Okay, so it’s a pick and roll, and Miye Oni gets screened pretty well. In other words, Gobert has two people to defend here. (Clarkson can pretend to help on Zubac down low, but as soon as Zubac gets within 10 feet, he’s going to be toast. Still, props to Clarkson for making the read complicated.)
But Gobert is constantly backpedaling in legal pouncing position, with those big arms out and making Amir Coffee think twice about anything he should consider. Coffee bails on the play, kicking it backwards, then Gobert gets back between Zubac and the hoop to be in good rebounding position.
The pass misses, it’s a loose ball. Gobert is 91 feet away from the other hoop, on a pass that kind of looks like it’s going out of bounds, with a 7-foot man in the way. Nevertheless, he takes off running down the court, just sprinting past Zubac.
Regardless, Clarkson does his Clarkson thing and fires. Look at where Gobert is when he shoots.
You can’t see him, because he’s not there. He’s not even in the frontcourt. Gobert gets an alley-oop putback on this play.

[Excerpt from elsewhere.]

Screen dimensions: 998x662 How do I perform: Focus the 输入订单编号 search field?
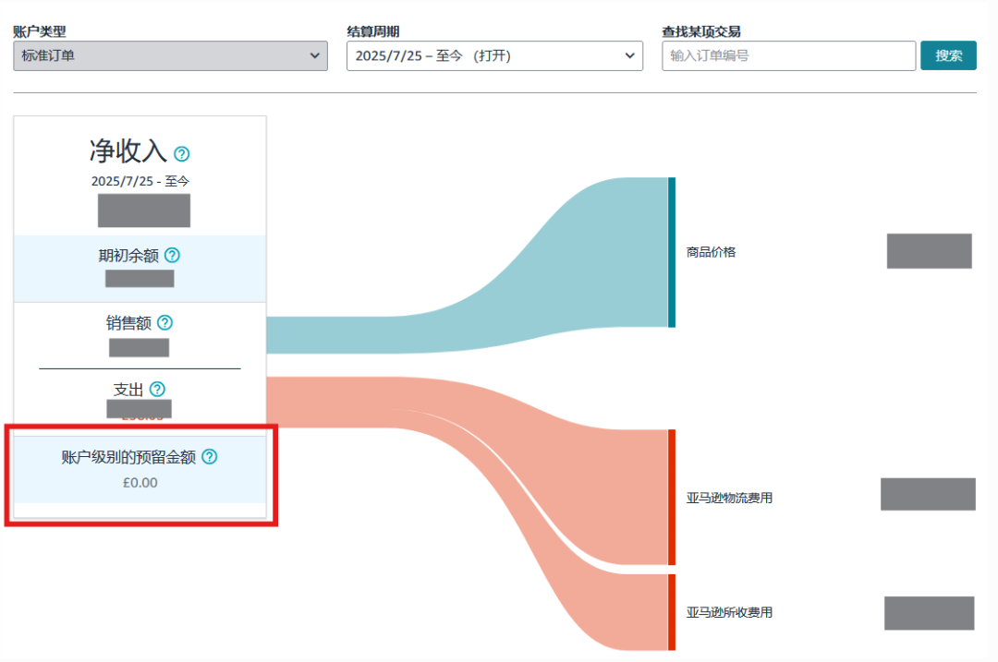[x=788, y=55]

Sure, the shot takes an unusual two bounces off the rim. But think about how many basketball players aren’t running down the court in that situation. How many players aren’t sprinting behind Clarkson after the missed pass? And once they see Clarkson shoot and they’re not even beyond half-court yet, how many slow down there? Gobert runs all the way to the rim, reads where the rebound is going to end up, and just easily dunks it.
It’s kind of amazing, actually. You know, Gobert got a lot of credit in the postgame interviews for being a player who always plays with that passion, that chip on his shoulder. I’m telling you the opposite: I remember weeks-long stretches last year where Gobert didn’t play as hard as he could, or at the very least, used his efforts in selfish ways. He was pouting about not getting the ball enough. It was, if we’re honest, a big reason why the Jazz disappointed at times last season.

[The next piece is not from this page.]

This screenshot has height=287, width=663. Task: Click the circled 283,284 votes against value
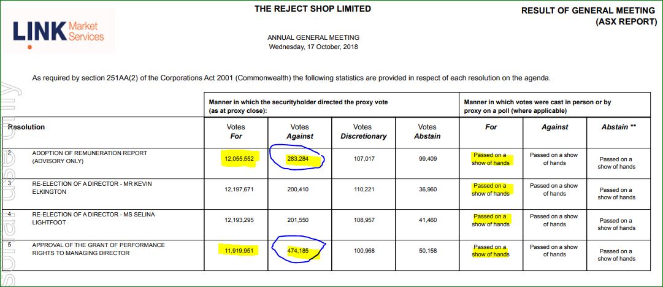pos(297,159)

This version of Gobert is one of the very best players in the NBA. To be sure, it’s the version we see most frequently. But I think that he’s taken the effort to the next level this season, his best yet.
3. Quin Snyder’s All-Star nod
The first All-Star for the Jazz isn’t a player, but head coach Quin Snyder, who will be the Western Conference All-Star coach by virtue of having the league’s best record. He described being honored about the duty, but mostly that the credit should go to his players.
But those very same players had much more to say about Snyder than he wanted to say about himself.
“The attention to detail, just finding ways to get the best out of each each individual player. The man never sleeps,” Mitchell said. “The amount of effort that he puts into his craft is truly incredible. I got all respect and love in the world for the man. This is truly deserved, and I’m really happy for him.”
“The off-court stuff for me is something that I’ve never had. I mean, I’ve played in Europe, I’ve played with tons of different coaches,” Ingles said. “But to have someone that genuinely cares about everyone — I mean it: guys that have been traded, guys that have been cut, guys that are on ten days — like everyone that’s been here, he cares about. And to me, that’s pretty, pretty special and pretty rare, I think.”
“I think it’s a just reward for how he changed this franchise,” Gobert said.
You can tell that the players love playing for him, but we know that it’s not because Snyder is a coddler of a coach, either. He’s not afraid to get into guys and hold them accountable for poor play.
This All-Star experience is shorter than most, but I think it might help the Jazz to have Snyder around the league’s All-Stars a little bit. Dan Clayton said it well:
The Jazz probably aren’t going to sign LeBron James. But having a good reputation with the league’s best players never hurts.